Biochemical analyses.

Serum total T and cortisol were determined in duplicate using 125I solid phase radioimmunoassays (RIA) (Diagnostic systems Laboratories, Webster, TX). Serum luteinizing hormone (LH) was determined in duplicate using a noncompetitive "sandwich-type" 125I immunoradiometric assay (IRMA) (Diagnostic systems Laboratories, Webster, TX). Immunoreactivity values were determined using a gamma counter and online data reduction system (Cobra II, Packard Instruments Co., Meriden, CT). Serum adrenocorticotrophic hormone (ACTH) and follicle-stimulating hormone (FSH) were analyzed in duplicate using an enzyme-linked immunosorbent assay (ELISA) (Diagnostic systems Laboratories, Webster, TX). Sex-hormone binding globulin (SHBG) was measured using a double antibody radioimmunoassay (Diagnostic systems Laboratories, Webster, TX). To eliminate interassay variance, all samples for a particular assay were analyzed in the same run. In all cases, intraassay variances were < 10%. The minimum RIA and IRMA detection limits for T, cortisol, and LH were 0.28 nmol·L−1, 13.8 nmol·L−1, and 0.12 mIU·mL−1, respectively. Assay sensitivity for SHBG was 10 nmol·L−1. Minimum ELISA detection limits for ACTH and FSH were 0.264 pmol·L−1 and 0.1 mIU·mL−1, respectively. Plasma glucose and lactate concentrations were determined using an automated glucose/lactate analyzer (2300 Stat glucose/L-lactate analyzer, YSI, Inc., Yellow Springs, OH). Serum carnitine was assessed in the presence of acetyl-CoA by measuring the CoASH set free during acetyl transfer to carnitine by the enzyme carnitine acetyltransferase. The CoASH was trapped with 5,5′-dithiobis-(2-nitrobenzoic acid) and measured spectrophotometrically at 412 nm (30). For all procedures, samples were thawed only once before analysis.

Western blot analysis.

Protein isolated from muscle biopsy samples was thawed in lysis buffer containing protease inhibitors (300 μL of RIPA buffer, 30 μL of aprotinin, 30 μL of phenylmethylsulfonyl fluoride, and 10 μL of sodium orthovanadate). Tissues were manually homogenized and centrifuged at 15,000 × g for 10 min. Resulting supernatant was removed for subsequent protein analysis and electrophoresis.
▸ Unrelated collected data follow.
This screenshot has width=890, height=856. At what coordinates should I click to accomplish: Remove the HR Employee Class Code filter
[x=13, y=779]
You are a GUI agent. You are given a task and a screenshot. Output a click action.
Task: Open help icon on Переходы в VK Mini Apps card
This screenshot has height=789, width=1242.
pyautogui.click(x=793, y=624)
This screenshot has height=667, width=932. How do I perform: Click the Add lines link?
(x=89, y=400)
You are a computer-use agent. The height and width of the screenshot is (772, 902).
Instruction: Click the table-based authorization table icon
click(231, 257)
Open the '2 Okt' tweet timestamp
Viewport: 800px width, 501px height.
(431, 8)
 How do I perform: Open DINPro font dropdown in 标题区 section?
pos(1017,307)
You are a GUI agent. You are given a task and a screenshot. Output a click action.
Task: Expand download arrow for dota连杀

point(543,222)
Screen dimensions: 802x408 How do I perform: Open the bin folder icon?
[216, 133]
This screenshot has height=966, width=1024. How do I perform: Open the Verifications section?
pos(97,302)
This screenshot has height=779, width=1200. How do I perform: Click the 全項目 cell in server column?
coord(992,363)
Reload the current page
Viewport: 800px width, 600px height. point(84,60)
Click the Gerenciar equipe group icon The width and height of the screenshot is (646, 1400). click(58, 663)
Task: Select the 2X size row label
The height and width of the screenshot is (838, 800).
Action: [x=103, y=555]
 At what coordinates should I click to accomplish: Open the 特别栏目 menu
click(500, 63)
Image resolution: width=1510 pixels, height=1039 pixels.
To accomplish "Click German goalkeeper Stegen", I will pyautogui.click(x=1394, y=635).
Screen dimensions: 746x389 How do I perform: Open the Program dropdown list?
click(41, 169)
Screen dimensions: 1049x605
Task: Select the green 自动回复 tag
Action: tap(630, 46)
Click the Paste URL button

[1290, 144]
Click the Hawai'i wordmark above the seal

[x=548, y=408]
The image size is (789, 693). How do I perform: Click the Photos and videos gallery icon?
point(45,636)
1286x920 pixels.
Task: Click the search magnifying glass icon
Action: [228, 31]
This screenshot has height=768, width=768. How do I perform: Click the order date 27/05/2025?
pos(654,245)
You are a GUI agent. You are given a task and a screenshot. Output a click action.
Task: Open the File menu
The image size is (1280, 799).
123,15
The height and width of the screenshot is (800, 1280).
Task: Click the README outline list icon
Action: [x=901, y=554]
Total protein concentration was determined in triplicate using the Bradford protein assay and a Versa Max Microplate Reader (Molecular Devices, Sunnyvale, CA). One hundred fifty micrograms of homogenate protein was loaded into each gel well, and SDS-PAGE was performed using 4-15% gradient gels (Bio-Rad Laboratories, Hercules, CA) and a running buffer containing 0.1% SDS, 50 mM tris, and 196 mM glycine at 25°C for 1 h at 150 V. Samples were then transferred to a nitrocellulose membrane at 30 V at room temperature for 12 h in a buffer containing 192 mM glycine, 25 mM Tris, and 20% (vol/vol) methanol. Sequentially, membranes were incubated in 1) nonfat dry milk blocker (Bio-Rad Laboratories, Hercules, CA); 2) rabbit polyclonal primary antibody (Santa Cruz Biotechnology, Santa Cruz, CA) with a working solution concentration of 1:500 for 2 h at room temperature; 3) goat antirabbit horseradish peroxidase conjugated secondary antibody (Bio-Rad Laboratories, Inc., Hercules, CA) with a working solution of 1:1000 for 1 h; and 4) Opti-4CN dilutent/substrate for colorimetric detection (Bio-Rad Laboratories, Hercules, CA) for 45 min. AR protein was quantified using the Kodak Image System and Kodak 1D Image Software (Kodak Scientific Imaging Systems, New Haven, CT).

Statistical analyses.

Two-way analysis of variance with repeated measures was used to examine pairwise differences. Appropriate post hoc tests (i.e., Tukey) were used when a significant F score resulted. All linear assumptions were tested and, when appropriate, Log10 transformations were utilized and the data were reanalyzed. Regression analysis was used to examine bivariate relationships where appropriate. Using nQuery Advisor® software (Statistical Solutions, Saugus, MA), the statistical power for the n size was calculated for each variable and ranged from 0.80 to 0.90. Significance in this study was set at P ≤ 0.05. Postexercise integrated area under the curve (AUC) concentrations were calculated for all hormonal variables using standard trapezoidal methods. Free androgen index (FAI) was calculated:


Androgen receptor.

Twenty-one days of LCLT supplementation significantly (P < 0.05) increased preexercise vastus lateralis AR content compared with PL (Fig. 2). When RE was followed by water intake, AR content increased compared with PRE for PL only. Feeding following RE significantly increased AR content compared with pre-RE values for both LCLT and PL trials. In addition, for the LCLT trial, feeding significantly increased post-RE AR content compared with water intake.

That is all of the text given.